The result is predictable. Many of us default to closed questions with single correct answers because they feel safer and easier to grade. We write prompts that are too broad and leave students floundering, or too narrow and constrain their thinking. We accidentally build in our own biases or assumptions. We struggle to find that sweet spot where a question is challenging enough to be interesting but accessible enough that students can actually engage with it.
This gap in our training has real consequences in our classrooms. When we pose weak questions, discussions fall flat. Students give one-word answers or sit in uncomfortable silence. Projects become exercises in meeting minimum requirements rather than opportunities for genuine learning. We know our students are capable of more, but we're not always sure how to draw it out of them.
The good news is that question-writing is a skill, and like any skill, it can be developed with practice and attention. Some of us get better at it through trial and error over years of teaching. We notice which prompts lead to engaged discussion and which ones die on arrival. We steal and adapt questions from colleagues whose classes seem more animated than ours. We gradually build an intuition for what works.

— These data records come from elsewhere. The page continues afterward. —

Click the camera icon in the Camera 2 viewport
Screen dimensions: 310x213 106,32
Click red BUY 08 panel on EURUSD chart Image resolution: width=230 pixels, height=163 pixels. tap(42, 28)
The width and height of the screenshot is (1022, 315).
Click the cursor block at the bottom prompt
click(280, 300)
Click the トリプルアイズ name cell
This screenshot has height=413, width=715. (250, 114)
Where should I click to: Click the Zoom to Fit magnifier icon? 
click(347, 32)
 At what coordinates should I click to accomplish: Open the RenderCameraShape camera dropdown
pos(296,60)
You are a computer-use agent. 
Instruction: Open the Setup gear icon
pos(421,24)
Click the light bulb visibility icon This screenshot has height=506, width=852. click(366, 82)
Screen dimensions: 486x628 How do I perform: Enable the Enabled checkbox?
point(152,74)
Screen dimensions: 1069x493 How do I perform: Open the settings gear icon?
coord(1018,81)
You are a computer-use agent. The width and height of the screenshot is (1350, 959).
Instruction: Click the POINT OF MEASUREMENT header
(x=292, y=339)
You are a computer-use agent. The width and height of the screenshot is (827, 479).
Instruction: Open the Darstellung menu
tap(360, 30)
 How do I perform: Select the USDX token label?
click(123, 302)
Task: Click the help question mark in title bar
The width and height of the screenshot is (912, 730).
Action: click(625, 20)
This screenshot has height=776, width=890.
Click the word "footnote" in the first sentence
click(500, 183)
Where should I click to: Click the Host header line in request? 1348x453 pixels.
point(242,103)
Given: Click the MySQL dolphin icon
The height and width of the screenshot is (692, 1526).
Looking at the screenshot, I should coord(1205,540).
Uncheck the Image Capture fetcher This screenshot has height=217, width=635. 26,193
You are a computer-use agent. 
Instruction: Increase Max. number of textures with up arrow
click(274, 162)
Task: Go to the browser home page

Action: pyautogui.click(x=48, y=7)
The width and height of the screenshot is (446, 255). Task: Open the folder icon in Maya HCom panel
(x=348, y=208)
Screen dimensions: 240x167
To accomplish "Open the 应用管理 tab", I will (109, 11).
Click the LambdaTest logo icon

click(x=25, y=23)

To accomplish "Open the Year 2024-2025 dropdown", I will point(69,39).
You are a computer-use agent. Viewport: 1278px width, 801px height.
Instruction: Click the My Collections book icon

But imagine if this learning didn't have to be so haphazard. Imagine if teacher preparation programs included explicit instruction in crafting open-ended questions. If student teachers practiced writing discussion prompts and got feedback on them the way they do on lesson plans. If veteran teachers had opportunities for professional development focused specifically on this skill rather than always moving on to the next educational trend.
The art of asking good questions deserves more attention in how we train and support teachers. It's not a peripheral skill or a nice-to-have extra. It's central to everything we do in the classroom. Our questions shape the intellectual climate of our classrooms and influence whether students see learning as an exercise in compliance or an invitation to think.
Until teacher education catches up, we need to take this learning into our own hands. Pay attention to the questions that work and the ones that don't. Share prompts with your colleagues and discuss why certain phrasings are more effective than others. Be willing to revise your questions mid-lesson when you see they're not landing. And most importantly, recognize that struggling with this is not a personal failing but a gap in how we were all trained.
The questions we ask matter. It's time we gave them the attention they deserve.